## TEXT BLOCK:
══════════════════════════════

I am still faffing about with the impossibility of transferring my website, and am completely in the dark about the best way to do it. Apparently I should be an FTP. I do not know what that is and thought it sounded like a rabbit with an outbreak of hay fever.

Of course I looked it up on Google, I am not completely stupid and know that research is important.

It is called a File Transfer Protocol, and requires an FTP client application, so I am no wiser.

The problem is that to do it I need to spend some time at home in front of my big computer, and I have hardly seen it for days, firstly because of Blackpool, secondly because when we got back home this afternoon I was too busy unpacking and organising our lives so that we could live them again, and thirdly because I would far rather spend tomorrow rebuilding the camper van than scowling into the cyber-universe contemplating my website’s imminent mortality.

It is going to disappear any day now. If I don’t make it through the operation, it was nice knowing you all, and it is probably a far, far better place etc.

I am actually going to have a real operation in a couple of weeks, which is exciting.

As regular readers might recall, one of my eyelids is ridiculously oversized and heavy. This is a complete nuisance, not least because sometimes it gets in the way of seeing where I am going, and I have to shove it out of the way.

I am going to have an operation to have a bit sawn out of it.

I really am, it is really going to happen.

In about two or three weeks I am going to cover myself in Germolene to ward off MRSA and make my way to the hospital in Barrow, where the surgeon is going to chop bits out of not just one, but both of my eyelids, so that I do not look lopsided.

It is a measure of how very irritating the closing eye is that I can honestly say that I am looking forward to it very much indeed.

For some peculiar reason I am supposed to take a dressing gown. I do not know why I am supposed to undress, I do not keep my eyelids underneath any of my clothes. It seems to be a thing that hospitals do to put people in the right frame of mind for doing what they are told.

It is only a local anaesthetic so I will be able to go home the same day. I will probably not be sorry about that since I have got to be there at half past seven in the morning, probably I will have to set off the night before.

I am not exactly certain how I am going to organise this if Mark has buzzed off back to sea by then, since I will not be allowed to drive and the children will all be absolutely miles away. One of Lucy’s friends has kindly volunteered to act as a proxy helpful child, so I might take advantage of her generosity.

Apparently I will have two black eyes. This is entirely likely, since I always get massive bruises even if I am only having a blood sample taken, and have resigned myself to looking like a victim of domestic abuse for a couple of weeks, so probably it will be just as well if Mark is not around to be blamed.

We had a good time in Blackpool, by the way. The hotel was called the Boulevard, and they wrote it BLVD, presumably because they thought it might be too difficult for people in Blackpool to spell. We had the most colossal breakfast this morning, which was magnificently well cooked, and I am still feeling a bit rotund even now.

It was raining too hard for us to go and adventure anywhere, but we loafed about on sofas in the lobby, talking about politics until we ran out of time in the car park and had to say our reluctant farewells.

Probably by the time you read this we will all know what sort of a bloodbath has happened in the seat of Gorton and Denton.

I am awaiting the moment with great interest.

══════════════════════════════

## QUESTIONS TO ANSWER:
A: In the blog post, what was the name of the hotel in Blackpool?
B: Rewrite the paragraph of the blog post that begins "The problem is that to do it" as a short list, keeping its main facts.
C: From the blog post, print the passage from "It is going" up to and including "not look lopsided.".

## DATASET RECORDS:
══════════════════════════════

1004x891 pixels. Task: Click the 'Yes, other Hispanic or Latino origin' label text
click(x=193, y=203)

══════════════════════════════

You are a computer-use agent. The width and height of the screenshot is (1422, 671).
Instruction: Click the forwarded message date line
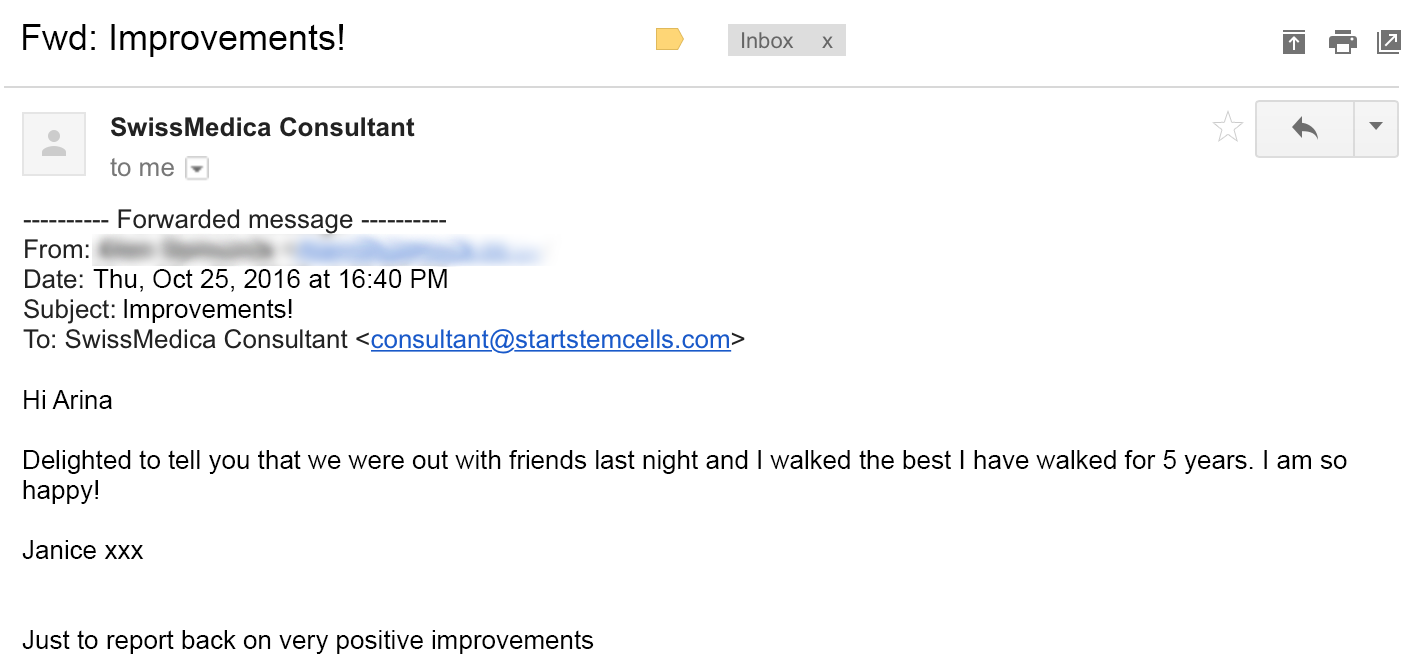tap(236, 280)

══════════════════════════════

## EXERCISE RESPONSES:
A: The Boulevard, written as BLVD.

B:
- Transferring the website requires time at home in front of the big computer.
- The writer has hardly seen that computer for days:
  1. first because of Blackpool;
  2. second because after getting home this afternoon, unpacking and organizing took up the time;
  3. third because the writer would rather spend tomorrow rebuilding the camper van than brooding over the website's imminent end.

C:
It is going to disappear any day now. If I don’t make it through the operation, it was nice knowing you all, and it is probably a far, far better place etc.

I am actually going to have a real operation in a couple of weeks, which is exciting.

As regular readers might recall, one of my eyelids is ridiculously oversized and heavy. This is a complete nuisance, not least because sometimes it gets in the way of seeing where I am going, and I have to shove it out of the way.

I am going to have an operation to have a bit sawn out of it.

I really am, it is really going to happen.

In about two or three weeks I am going to cover myself in Germolene to ward off MRSA and make my way to the hospital in Barrow, where the surgeon is going to chop bits out of not just one, but both of my eyelids, so that I do not look lopsided.